On 03/21/2014 08:41 AM, Solly Ross wrote:
> Well, if messages are getting dropped on the floor due to communication 
> issues, that's not a good thing.
> If you have time, could you determine why the messages are getting dropped on 
> the floor?  We shouldn't be
> doing things that require both the controller and compute nodes until we have 
> a connection.

Currently when doing a reboot we set the REBOOTING task_state in the database 
in compute-api and then send an RPC cast.
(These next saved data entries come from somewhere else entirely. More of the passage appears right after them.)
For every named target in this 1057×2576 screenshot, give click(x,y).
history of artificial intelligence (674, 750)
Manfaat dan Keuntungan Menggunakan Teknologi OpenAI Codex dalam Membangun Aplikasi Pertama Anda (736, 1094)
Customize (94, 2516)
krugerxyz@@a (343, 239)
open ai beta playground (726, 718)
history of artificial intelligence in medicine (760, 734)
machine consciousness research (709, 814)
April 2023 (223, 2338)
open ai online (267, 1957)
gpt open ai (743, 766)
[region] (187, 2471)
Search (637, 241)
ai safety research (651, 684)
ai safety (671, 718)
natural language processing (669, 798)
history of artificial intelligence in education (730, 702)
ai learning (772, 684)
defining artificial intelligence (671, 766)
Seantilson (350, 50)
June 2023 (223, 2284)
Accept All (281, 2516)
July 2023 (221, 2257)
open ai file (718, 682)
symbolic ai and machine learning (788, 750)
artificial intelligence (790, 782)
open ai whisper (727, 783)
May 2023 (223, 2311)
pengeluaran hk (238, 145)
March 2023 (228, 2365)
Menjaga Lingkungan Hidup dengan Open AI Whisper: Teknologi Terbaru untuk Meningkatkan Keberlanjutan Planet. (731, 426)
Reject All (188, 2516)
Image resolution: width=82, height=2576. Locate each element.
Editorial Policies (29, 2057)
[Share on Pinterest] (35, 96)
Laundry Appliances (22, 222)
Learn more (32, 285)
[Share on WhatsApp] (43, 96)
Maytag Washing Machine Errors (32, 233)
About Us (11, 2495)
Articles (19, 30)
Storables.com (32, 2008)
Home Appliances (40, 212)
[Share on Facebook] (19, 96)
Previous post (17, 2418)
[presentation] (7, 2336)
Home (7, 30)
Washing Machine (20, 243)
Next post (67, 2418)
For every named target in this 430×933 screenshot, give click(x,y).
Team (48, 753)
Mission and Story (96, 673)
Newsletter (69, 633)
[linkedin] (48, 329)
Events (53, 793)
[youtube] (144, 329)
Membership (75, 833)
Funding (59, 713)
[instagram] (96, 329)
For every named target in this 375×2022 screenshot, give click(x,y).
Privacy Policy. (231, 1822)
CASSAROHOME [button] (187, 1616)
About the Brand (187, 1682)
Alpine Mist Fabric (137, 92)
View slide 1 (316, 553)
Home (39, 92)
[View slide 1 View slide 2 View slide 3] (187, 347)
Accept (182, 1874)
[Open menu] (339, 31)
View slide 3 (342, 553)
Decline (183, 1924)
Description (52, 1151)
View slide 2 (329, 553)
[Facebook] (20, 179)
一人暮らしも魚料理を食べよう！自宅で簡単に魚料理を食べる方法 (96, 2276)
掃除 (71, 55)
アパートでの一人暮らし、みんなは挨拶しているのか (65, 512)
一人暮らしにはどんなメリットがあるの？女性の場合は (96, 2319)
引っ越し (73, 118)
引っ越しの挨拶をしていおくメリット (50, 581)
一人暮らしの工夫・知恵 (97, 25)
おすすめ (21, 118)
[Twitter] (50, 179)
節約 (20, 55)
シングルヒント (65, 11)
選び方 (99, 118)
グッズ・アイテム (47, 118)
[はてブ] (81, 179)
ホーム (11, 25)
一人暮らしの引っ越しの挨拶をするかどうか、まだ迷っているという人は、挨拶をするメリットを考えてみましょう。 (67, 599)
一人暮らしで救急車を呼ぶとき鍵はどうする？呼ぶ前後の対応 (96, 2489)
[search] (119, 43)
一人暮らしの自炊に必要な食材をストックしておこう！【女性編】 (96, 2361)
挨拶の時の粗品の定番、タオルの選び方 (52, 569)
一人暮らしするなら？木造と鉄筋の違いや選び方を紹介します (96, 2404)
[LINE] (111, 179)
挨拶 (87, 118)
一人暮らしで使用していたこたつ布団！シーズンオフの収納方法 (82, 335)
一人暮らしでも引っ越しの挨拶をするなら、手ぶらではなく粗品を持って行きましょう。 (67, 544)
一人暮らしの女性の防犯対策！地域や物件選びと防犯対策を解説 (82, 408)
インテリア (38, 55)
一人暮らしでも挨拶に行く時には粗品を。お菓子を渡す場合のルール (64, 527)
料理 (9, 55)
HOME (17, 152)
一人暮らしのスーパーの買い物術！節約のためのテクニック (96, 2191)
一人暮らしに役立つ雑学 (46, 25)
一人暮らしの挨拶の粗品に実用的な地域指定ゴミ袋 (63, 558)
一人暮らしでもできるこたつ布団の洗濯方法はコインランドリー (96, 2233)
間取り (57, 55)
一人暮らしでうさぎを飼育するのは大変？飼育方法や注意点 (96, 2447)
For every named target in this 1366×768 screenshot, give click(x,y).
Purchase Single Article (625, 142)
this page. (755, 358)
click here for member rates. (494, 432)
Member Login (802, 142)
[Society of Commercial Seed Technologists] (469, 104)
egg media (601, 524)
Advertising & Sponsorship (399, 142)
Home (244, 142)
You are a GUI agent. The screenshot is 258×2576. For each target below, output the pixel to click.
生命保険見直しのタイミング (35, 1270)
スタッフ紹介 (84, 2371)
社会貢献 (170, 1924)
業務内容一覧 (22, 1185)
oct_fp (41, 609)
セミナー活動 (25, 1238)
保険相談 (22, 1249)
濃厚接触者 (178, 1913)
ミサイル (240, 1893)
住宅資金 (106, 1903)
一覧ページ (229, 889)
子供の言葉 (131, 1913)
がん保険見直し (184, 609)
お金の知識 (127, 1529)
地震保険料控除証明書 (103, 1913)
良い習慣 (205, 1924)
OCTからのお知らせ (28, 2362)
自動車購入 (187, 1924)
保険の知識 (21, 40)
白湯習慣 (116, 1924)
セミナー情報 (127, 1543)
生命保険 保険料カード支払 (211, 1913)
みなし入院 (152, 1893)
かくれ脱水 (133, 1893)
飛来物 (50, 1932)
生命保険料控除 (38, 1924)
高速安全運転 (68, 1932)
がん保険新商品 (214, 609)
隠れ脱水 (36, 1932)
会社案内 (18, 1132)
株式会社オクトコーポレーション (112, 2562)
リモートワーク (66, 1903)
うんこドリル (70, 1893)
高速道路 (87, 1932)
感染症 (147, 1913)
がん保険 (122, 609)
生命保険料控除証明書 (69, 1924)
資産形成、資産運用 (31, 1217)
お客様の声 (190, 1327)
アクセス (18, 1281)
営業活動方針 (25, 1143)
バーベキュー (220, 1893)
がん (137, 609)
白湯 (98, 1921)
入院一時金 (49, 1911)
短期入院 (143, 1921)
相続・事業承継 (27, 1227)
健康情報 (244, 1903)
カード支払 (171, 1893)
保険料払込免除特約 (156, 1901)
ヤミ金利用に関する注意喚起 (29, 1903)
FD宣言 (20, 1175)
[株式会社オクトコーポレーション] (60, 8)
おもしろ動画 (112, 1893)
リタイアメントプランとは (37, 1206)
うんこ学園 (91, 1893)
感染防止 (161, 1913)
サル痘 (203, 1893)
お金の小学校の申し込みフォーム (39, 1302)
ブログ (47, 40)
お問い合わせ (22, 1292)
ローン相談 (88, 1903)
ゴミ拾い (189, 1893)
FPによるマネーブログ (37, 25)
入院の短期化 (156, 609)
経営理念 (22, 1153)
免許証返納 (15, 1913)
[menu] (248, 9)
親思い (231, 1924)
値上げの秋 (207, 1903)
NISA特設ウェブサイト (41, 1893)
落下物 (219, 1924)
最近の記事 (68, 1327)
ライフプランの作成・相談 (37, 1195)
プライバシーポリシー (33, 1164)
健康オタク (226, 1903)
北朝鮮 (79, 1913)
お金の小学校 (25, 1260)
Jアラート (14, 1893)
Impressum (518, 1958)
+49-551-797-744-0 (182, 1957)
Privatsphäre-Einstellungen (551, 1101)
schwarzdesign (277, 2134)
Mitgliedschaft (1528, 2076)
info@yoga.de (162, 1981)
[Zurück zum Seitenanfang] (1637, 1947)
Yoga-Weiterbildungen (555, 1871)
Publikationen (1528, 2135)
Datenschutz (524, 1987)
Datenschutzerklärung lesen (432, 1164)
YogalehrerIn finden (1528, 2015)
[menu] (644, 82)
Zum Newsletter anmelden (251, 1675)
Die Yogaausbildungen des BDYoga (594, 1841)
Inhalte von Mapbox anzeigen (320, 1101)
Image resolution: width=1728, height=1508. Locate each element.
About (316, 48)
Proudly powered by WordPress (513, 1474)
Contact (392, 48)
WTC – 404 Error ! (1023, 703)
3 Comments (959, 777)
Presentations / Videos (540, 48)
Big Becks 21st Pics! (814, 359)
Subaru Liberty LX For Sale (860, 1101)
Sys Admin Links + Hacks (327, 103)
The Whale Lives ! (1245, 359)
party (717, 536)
That seems awfully risky given that 
if that message gets lost or the call fails for any reason we could end up 
stuck in the REBOOTING state forever.  I think it might make sense to have the 
power state audit clear the REBOOTING state if appropriate, but others with 
more experience should make that call.


The timeline that I have looks like this.  We had some buggy code that sent all 
the instances for a reboot when the controller came up.  The first two are in 
the controller logs below, and these are the ones that failed.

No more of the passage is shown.